Still looking forward to seeing the trace of this... a single channel build with a real 12v DC heater supply could be a fun project. I'm also curious to see if he changed anything in the power amp vs the stock DR504 or if it is all preamp changes.


----------



## FourT6and2 (Aug 5, 2019)

technomancer said:


> Still looking forward to seeing the trace of this... a single channel build with a real 12v DC heater supply could be a fun project. I'm also curious to see if he changed anything in the power amp vs the stock DR504 or if it is all preamp changes.



I haven't mapped out the entire circuit yet. It's a slow process honestly. There's some hidden stuff behind shrink wrap and whatnot and some of the wires are difficult to trace. But the power section is 100% stock Hiwatt as far as I can tell. This amp would have been so much more reliable and noise-free if it didn't have the switching portions (at the very most, just a switch for the additional gain stage). But the dual masters and dual gains add a lot of noise with how it was done. And the FX loop is honestly trash. It's so noisy with how it's been implemented. But you're right: simple DC heater circuit not run off all the relays, a better loop, and single channel and this amp would be godly.


----------



## technomancer (Aug 5, 2019)

FourT6and2 said:


> I haven't mapped out the entire circuit yet. It's a slow process honestly. There's some hidden stuff behind shrink wrap and whatnot and some of the wires are difficult to trace. But the power section is 100% stock Hiwatt as far as I can tell. This amp would have been so much more reliable and noise-free if it didn't have the switching portions (at the very most, just a switch for the additional gain stage). But the dual masters and dual gains add a lot of noise with how it was done. And the FX loop is honestly trash. It's so noisy with how it's been implemented. But you're right: simple DC heater circuit not run off all the relays, a better loop, and single channel and this amp would be godly.



So trace 'dat preamp


----------



## narad (Jul 15, 2020)

So I was watching this video...



At like 2:20, did this guy really say like PCB-based Super-Hi 50s for about a $1000 USD?? That seems like a crazy good price, but I haven't heard anything about these amps so far. I don't see any in the wild yet?


----------



## technomancer (Jul 15, 2020)

narad said:


> So I was watching this video...
> 
> 
> 
> At like 2:20, did this guy really say like PCB-based Super-Hi 50s for about a $1000 USD?? That seems like a crazy good price, but I haven't heard anything about these amps so far. I don't see any in the wild yet?




Yes he did, their PCB import line is built in China so that may explain the delays. I also think one of their head engineers left to form Dover so that may have had an impact as well.


----------



## Werecow (Jul 15, 2020)

technomancer said:


> Yes he did, their PCB import line is built in China so that may explain the delays. I also think one of their head engineers left to form Dover so that may have had an impact as well.

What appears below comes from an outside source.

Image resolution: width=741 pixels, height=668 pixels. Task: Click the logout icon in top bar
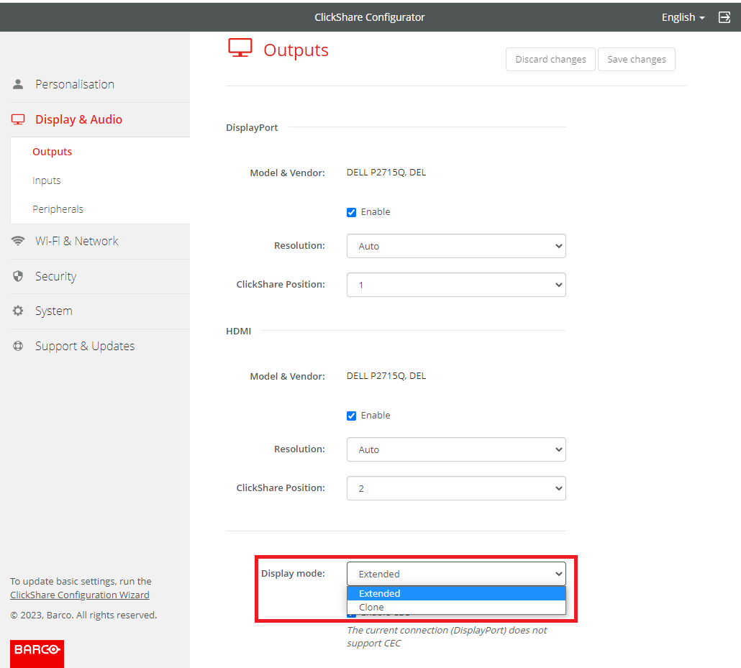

Yeh it was not just any head engineer, but the guy who's idea it was to work with Fortin to make the original amp.

I wonder how the PCB version compares.


----------



## Werecow (Jul 15, 2020)

narad said:


> So I was watching this video...
> 
> 
> 
> At like 2:20, did this guy really say like PCB-based Super-Hi 50s for about a $1000 USD?? That seems like a crazy good price, but I haven't heard anything about these amps so far. I don't see any in the wild yet?




Josh from Cattle Decapitation has had the 5W one for a while and posted this.

https://www.instagram.com/p/B7t0rRupKhF/


----------



## FourT6and2 (Jul 15, 2020)

Werecow said:


> Josh from Cattle Decapitation has had the 5W one for a while and posted this.
> 
> https://www.instagram.com/p/B7t0rRupKhF/



Hmmm... The Hi-5 is NOT high gain like that. Not sure what's going on in that video. The Hi-5 is like... maybe classic rock levels of gain, if that.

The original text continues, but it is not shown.